Consigne: Dans l'extrait ci-dessous, pourquoi Ferrera choisit-il la zone dans son propre camp plutôt que la couverture sur l'homme ? Répondez en une à trois phrases.

FERRERA : Je le fais partiellement. La couverture sur l’homme dans le camp adverse, la zone dans notre camp parce que là, si la couverture n’est pas bien exécutée, elle peut laisser trop d’espaces à l’adversaire. C’est très difficile mais si on y parvient, c’est une révolution. Car le football des dix dernières années, c’est un essuie-glace. Comme le handball, de gauche à droite… Pourquoi le basketball est-il aussi spectaculaire, même en défense ? Grâce à cette couverture, cette intensité ? Le public l’apprécie également. Ecoute donc la NBA :  » De-fence ! De-fence ! «  Ça implique des risques énormes mais Bielsa double les recettes partout où il passe.

Faut-il des athlètes pour ça ?

Bloc de données:
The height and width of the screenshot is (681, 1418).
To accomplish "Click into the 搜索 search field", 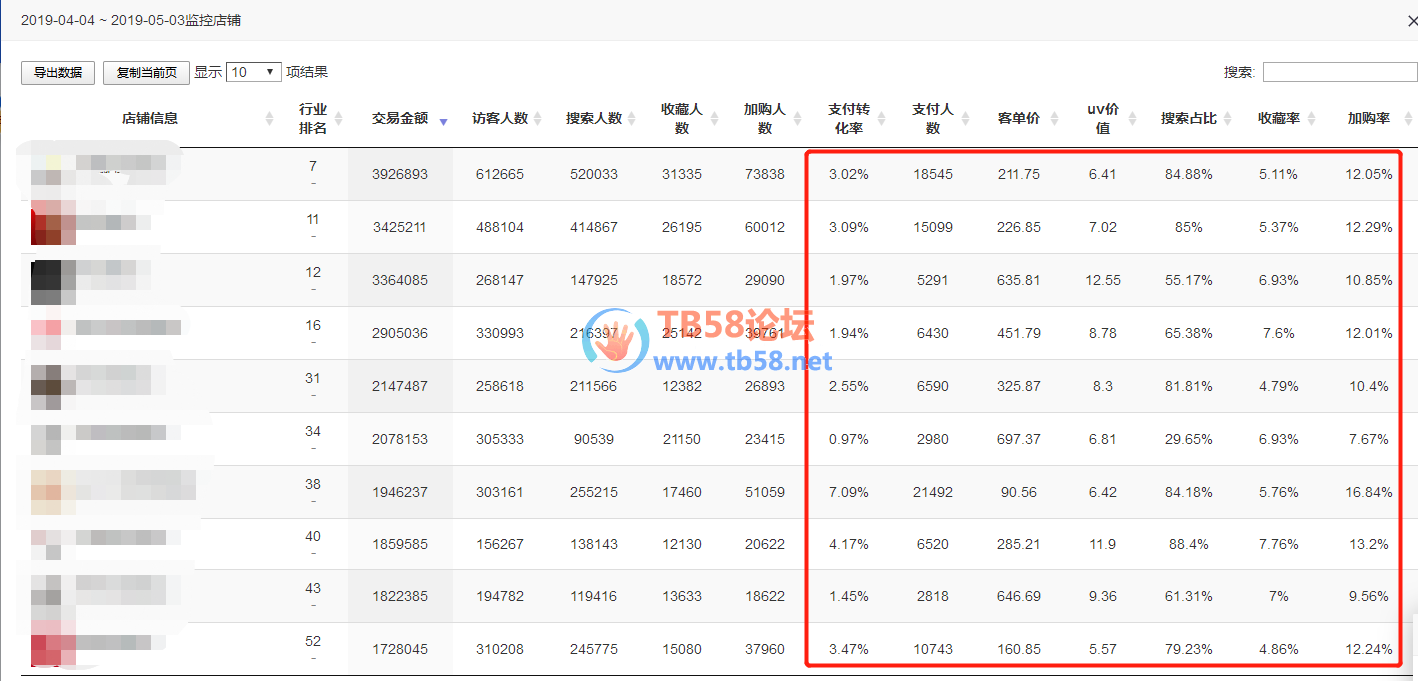I will [x=1338, y=72].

Réponse rédigée: Dans son propre camp, une couverture sur l'homme mal exécutée peut laisser trop d'espaces à l'adversaire. Ferrera réserve donc la couverture sur l'homme au camp adverse et applique la zone dans le sien.